• _Ваша задача_
Перепишите из отрывка без изменений фрагмент между словами «Отец мой, спавши» и «умер накануне вечером.», включая оба этих места.

Шрифт:
Закладка:
Когда король находился в Авиньоне, 23 декабря 1574 года, там умер Карл, кардинал Лотарингский. Королева (Катерина Медичи) легла в постель раньше обыкновенного. В ее опочивальне находились между прочими вельможами король Наваррский, архиепископ статс-дамы де-Рец, Линьероль и Сов (две из них подтвердили этот рассказ). Королева, спешившая отпустить свою свиту, вдруг вздрогнула, откинулась на изголовье, закрыла лицо руками и громкими криками позвала на помощь окружающих, показывая им на кардинала, стоявшего у подножия ее кровати и протягивавшего ей руку. Несколько раз она прокричала:
– Кардинал Гиз, уходите, вы мне не нужны.
Король Наваррский тотчас же послал одного из своих приближенных в дом кардинала и посланный принес извете, что кардинал скончался в эту самую минуту.
В своей книге о «Загробном человечестве», появившейся в 1882 году, Адольф Ассье[46] рассказывает, вполне ручаясь за достоверность, следующей факт, сообщенный ему г-жей де-Сен-Годан и случившийся с нею самою:
Я была еще совсем молоденькой девочкой и спала вместе со своей сестрой, которая была немного постарше меня. Однажды вечером, мы только что улеглись и потушили свечу. Огонь, еще не совсем погаснув в камине, слабо освещал комнату. Взглянув на камин, я увидала, к своему величайшему удивлению, какого-то священника. Тот сидел у огня и грелся. Своей дородной фигурой, чертами лица и осанкой он походил на одного из наших дядей, архиепископа, жившего в окрестностях города. Я тотчас же сообщила обо всем сестре. Та взглянула на камин и увидала то же самое явление, узнав в нем, как и я, нашего дядю, архиепископа. Несказанный ужас овладел нами и мы закричали:
– Помогите!
Отец мой, спавши в соседней комнате и разбуженный криками, пришел тотчас же со свечей. Но призрак исчез; в комнате никого не оказалось. На другой день мы узнали из письма, что наш дядя, архиепископ, умер накануне вечером.
Тот же самый ученик Огюста Конта[47] рассказывает следующий факт, записанный им во время его пребывания в Рио-де-Жанейро:
Это было в 1858 году, во французской колонии, проживающей в этой столице, много было разговоров о странном видении, случившемся несколько лет тому назад. Семейство эльзасцев, состоящее из мужа, жены и маленькой дочери, отплыло в Рио-де-Жанейро, чтобы поселиться там вместе с соотечественниками, эмигрировавшими уже раньше. Путешествие было продолжительное; жена занемогла и, вероятно вследствие дурного питания и недостатка ухода, умерла на пути. В день своей смерти она упала в обморок и, придя в себя, сказала мужу, сидевшему у ее постели:
– Я умираю спокойно, потому что теперь уже не тревожусь за судьбу нашего ребенка. Я только что была в Рио-де-Жанейро и увидала на улице дом нашего приятеля, плотника Фрица. Он сам стоял на пороге. Я показала ему малютку и уверена, что по приезде твоем он узнает ее и позаботится о ней.

[Записи поиска слов и элементов]
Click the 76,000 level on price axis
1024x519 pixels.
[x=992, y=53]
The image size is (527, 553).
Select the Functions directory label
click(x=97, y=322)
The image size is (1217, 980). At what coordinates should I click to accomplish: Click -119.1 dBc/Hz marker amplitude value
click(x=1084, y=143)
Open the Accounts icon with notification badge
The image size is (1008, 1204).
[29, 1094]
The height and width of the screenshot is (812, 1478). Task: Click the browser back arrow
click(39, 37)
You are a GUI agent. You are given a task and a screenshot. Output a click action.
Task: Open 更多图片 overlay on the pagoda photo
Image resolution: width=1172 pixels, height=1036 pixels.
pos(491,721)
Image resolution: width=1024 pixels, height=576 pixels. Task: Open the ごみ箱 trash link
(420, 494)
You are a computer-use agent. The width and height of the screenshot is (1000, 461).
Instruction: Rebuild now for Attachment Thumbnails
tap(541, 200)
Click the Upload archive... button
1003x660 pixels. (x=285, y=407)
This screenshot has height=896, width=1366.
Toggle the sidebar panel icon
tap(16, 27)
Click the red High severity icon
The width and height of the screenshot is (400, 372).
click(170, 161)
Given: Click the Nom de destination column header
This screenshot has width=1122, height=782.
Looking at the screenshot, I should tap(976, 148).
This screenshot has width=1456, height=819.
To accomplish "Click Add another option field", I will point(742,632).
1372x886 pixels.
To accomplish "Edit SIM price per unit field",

• _Ответ на задание_
Отец мой, спавши в соседней комнате и разбуженный криками, пришел тотчас же со свечей. Но призрак исчез; в комнате никого не оказалось. На другой день мы узнали из письма, что наш дядя, архиепископ, умер накануне вечером.